I had a handful of things that could potentially be family risk factors, and despite the fact that I myself have been pretty darned healthy overall, when those risk factors combined with my taking the pill for birth control, I just turned into one of those neat, statistical anomolies that develops clots. There is not really any one thing that caused it, but we are thinking that since I had just started the pill a month ago, that might be the factor that pushed it over the edge.
So what does this mean for me? Well, I can't play rugby or roller derby for the foreseeable future, because I'm on blood thinners. It means I am on a no "vigorous" exercise restriction for a month or so. It also means I'm pretty definitely done with babies, which is not a decision I was 100% ready to make. But with all of the possible risks associated with it going forward, it's probably better for everyone involved. I could end up on these forever, or it could just be a one-time anomaly that was precipitated by the extra estrogen in the pill. Family members, now that I've had clotting, I could unfortunately be a potential "family risk-factor" for you guys in clotting, depending on how close we are, so it may be something to keep in the back of your mind.

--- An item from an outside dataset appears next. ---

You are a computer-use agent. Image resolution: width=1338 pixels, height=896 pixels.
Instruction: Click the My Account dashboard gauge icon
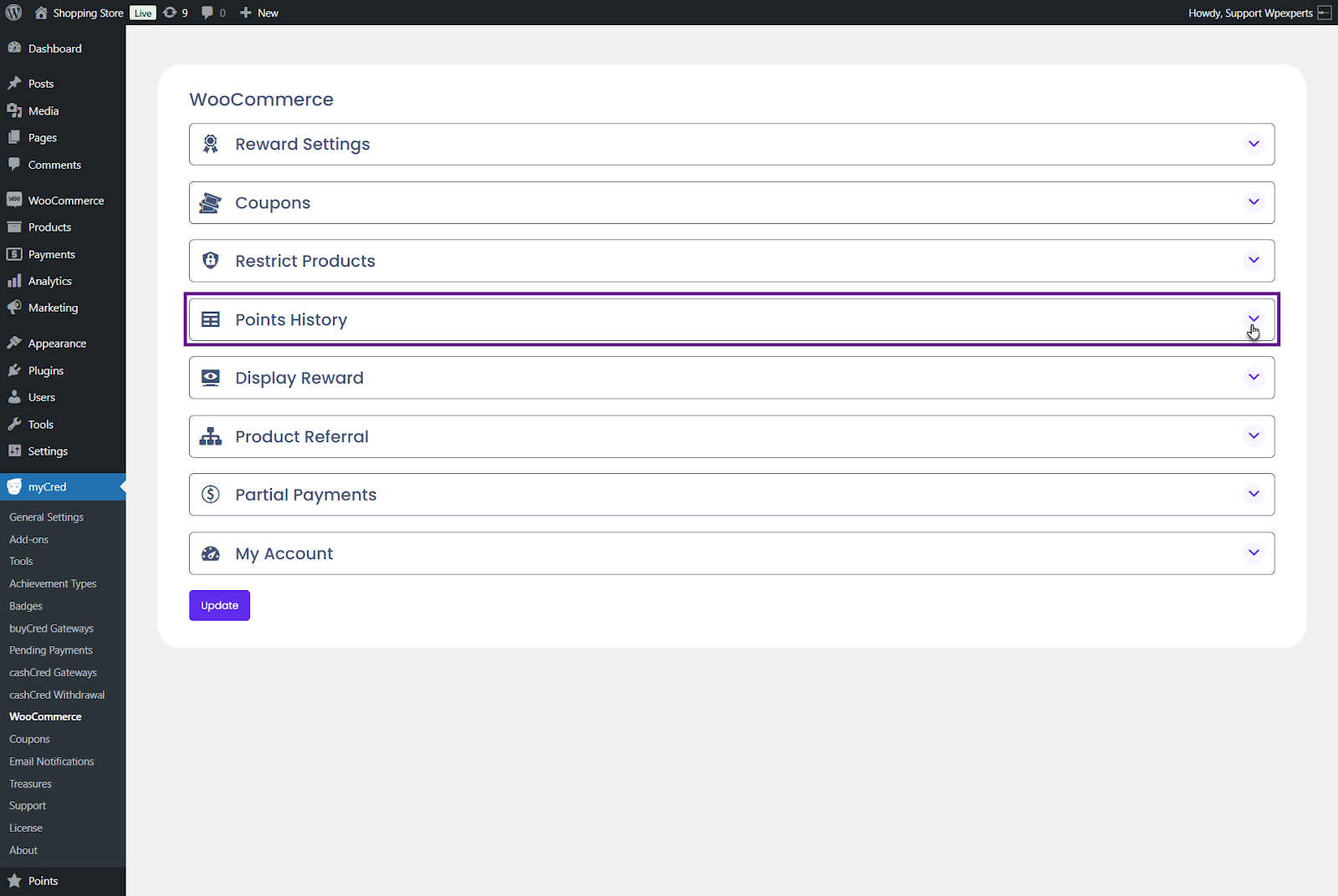coord(211,553)
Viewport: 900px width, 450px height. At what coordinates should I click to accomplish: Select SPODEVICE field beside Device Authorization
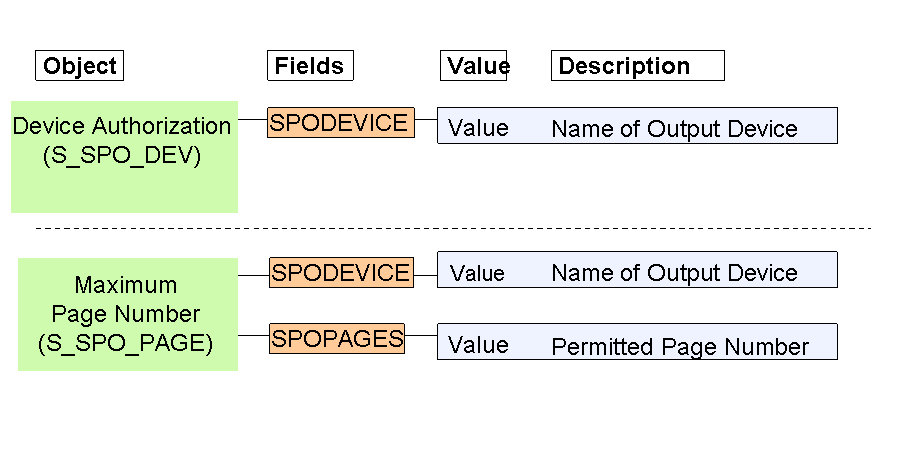(x=340, y=122)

What else does it mean? I guess not much. There is not a ton medically that is done for this (beside the meds and the regular blood draws), but it doesn't really preclude things from going on mostly the way that they have before. Outside of residual tenderness right now, and still getting winded pretty quickly, I am feeling a lot better. I'm feeling like I can do some normal stuff and think I am actually surprisingly well. My stamina is crap right now, but things mostly go on.
And I guess that is the way it always is. Life goes on and you go on with it.